Did GearSkeptic just jump the shark with his new base layer video?
For those who don't know, Gear Skeptic is an excellent hiking gear "skeptic" youtuber who has released many high quality videos investigating many different topics in deep deep dive detail.
His most recent video is entitled "Outdoor Clothing Theory, Part 1: Base Layers" has the following description:
>This video reviews the scientific literature to establish the desirable attributes of a base layer, when used as part of a multi-layer clothing system where exertion in the cold creates a sweat risk for post-exercise chilling.
In another part of the video he re-iterates:
>"remember these criteria were for the scenario of a base layer worn in a multi-layer system used in cold weather where sweat during exertion creates the risk of a post-exercise chill"
Yet it seems to me all he's really investigating is the ability of a garment to evaporate moisture rather than seeing what garments will "avoid post exercise chill" in a multi-layer system in the cold.
All the citations he makes revolve around evaporation properties, which he uses to justify the testing methodology.
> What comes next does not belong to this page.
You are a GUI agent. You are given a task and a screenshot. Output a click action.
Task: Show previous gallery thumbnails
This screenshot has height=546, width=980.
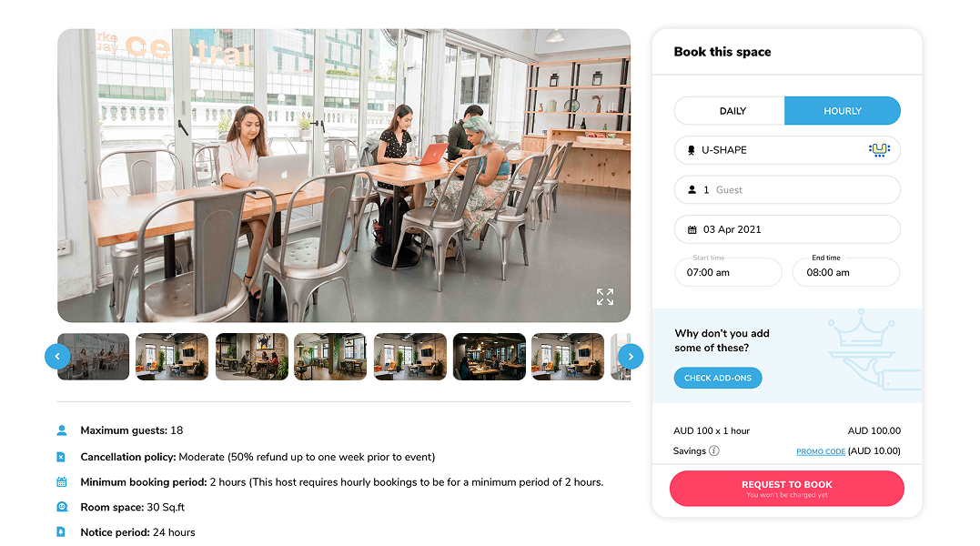[x=57, y=357]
His main test was to wet the items out and then see how long they dry (in isolation rather than as part of a layering system, mind).
So it's no surprise that his top test winner is specifically designed, not as a thermal base layer, but as an evaporative cooling system, designed to be work on hot days beneath a t-shirt (a thin synthetic mesh rather than a thermal nordic style mesh). Again, a system designed specifically to give you a post exercise-chill! Nothing in the marketing material for the item suggests it is meant as a thermal base layer or to avoid chill (the opposite in fact).
He didn't even test wool because the extracts from all the studies he relies on focus on evaporative power which he uses to imply that all that really matters is how fast an item can dry... not even how much surface area is in contact with your skin, but the absolute value of dryness of the entire item. Yet he included cotton in his tests!
The entire thing seemed to me more like mental gymnastics to debunk the recent nordic thermal mesh fad. Because these types of garments are actually heavier and hold and retain more water they do not fare well on the tests. He later explains that these items are not really suitable at all for anything other than extreme cold, but seemingly forgets the point of his test which was to avoid post-exercise chill in the base layer as part of a multi-layer system. Why would someone be wearing all their layers if they weren't
>used as part of a multi-layer clothing system where exertion in the cold creates a sweat risk for post-exercise chilling
He also makes a big point about how mesh to useless as a stand-alone layer (it's meant to be worn under a traditional base-layer), while touting the top performing product, which is also not at all suitable on its own as only the arms are shielded from the sun (made from a different non-mesh textile). In fact few of the products he tests are designed as sun-proof type systems at all.
Confusingly he ends the entire thing by saying if you're sweating out your base-layer you are doing something very wrong to begin with... Which may be true for most situations but which, again ignores the basis of his video.
I pointed this out to him, but he kept fixating on his citations talking about evaporation power. I also made the point that calorimetry was really the only valid way to test any of this (see: mylifeoutdoors on youtube for such tests), to which he replied that such tests were only clickbait. The way he responded to my critique was frustrating to say the least.
Naturally I am butthurt. But I feel like my issues with the video are not completely irrational.